Очнувшись от детских требовательных голосов, я с стряхнула с себя завораживающее оцепенение очарования красоты округи и занялась “бытовухой” без самого быта. Расстелив голубое детское покрывало на траве, усадила на него детей в густой тени рядом с толстенным стволом вековой вербы. Затем, строго наказав им не сходить с места, сама спустилась по узкой лесной тропинке, ориентируясь на шум речки. Она оказалась широкой, но совсем не глубокой. На первый взгляд, она не доставала даже до моих колен. Дно было удивительно чистое и каменистое, а вода прозрачная, как мытое стекло.

Я, вскрикнув, резко отдёрнула опущенную в воду ногу, так неожиданно поразила её температура, видимо со дна речки били родники.

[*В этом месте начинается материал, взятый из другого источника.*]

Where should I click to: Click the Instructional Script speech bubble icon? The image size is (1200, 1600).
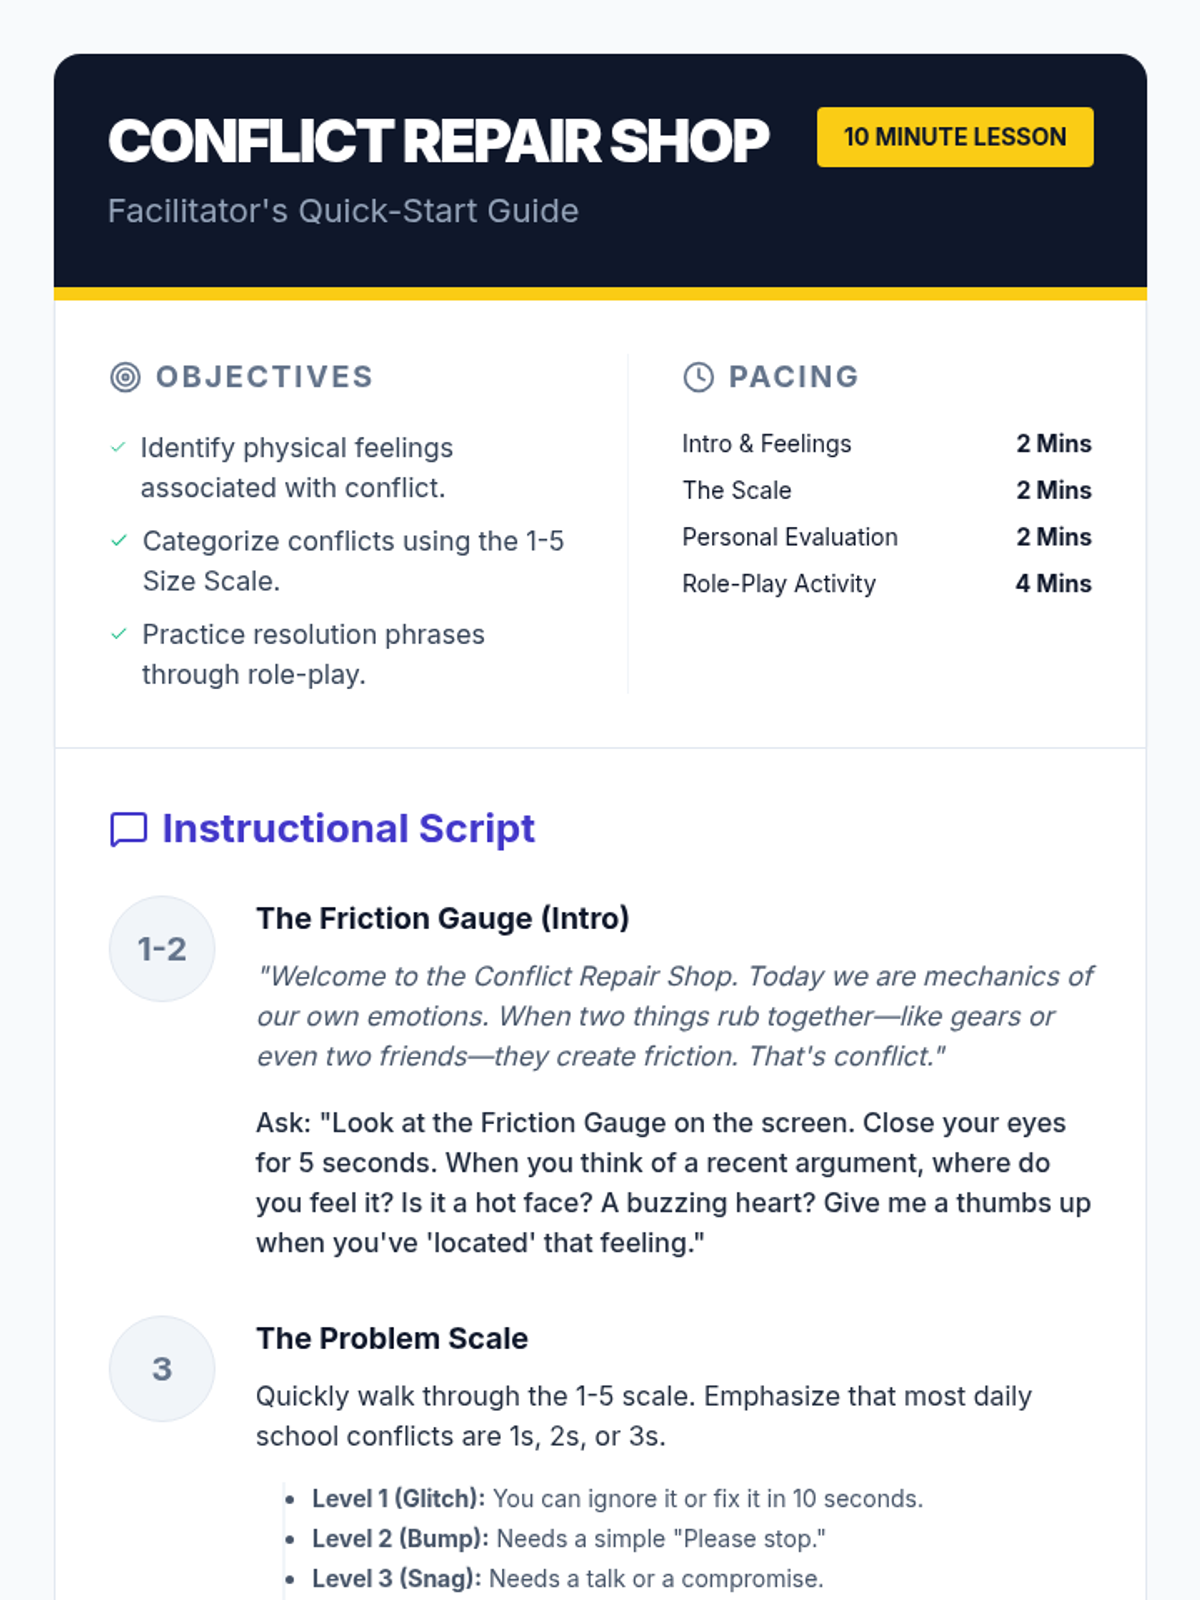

Или мои ноги так сильно нагрелись от длительного хождения по горячей дороге. Со стоном блаженства, ополоснув своё разгорячённое лицо до ломоты холодной живительной влагой, я жадно напилась, зачерпывая воду пригоршнями. Потом набрала воды в детскую бутылочку для питья и вернулась назад к ожидающим меня детям. Я умыла и напоила их чистой холодной водой из речки, стекающей с гор, окружающих село с трёх сторон. Сидя на траве, я огляделась: по идее на четвёртой стороне позади нас должно находиться Чёрное море. Так, горы мы уже увидели, а море пока ещё только предполагалось, и на него возлагались мои огромные надежды, и именно оно было главной целью нашего приезда.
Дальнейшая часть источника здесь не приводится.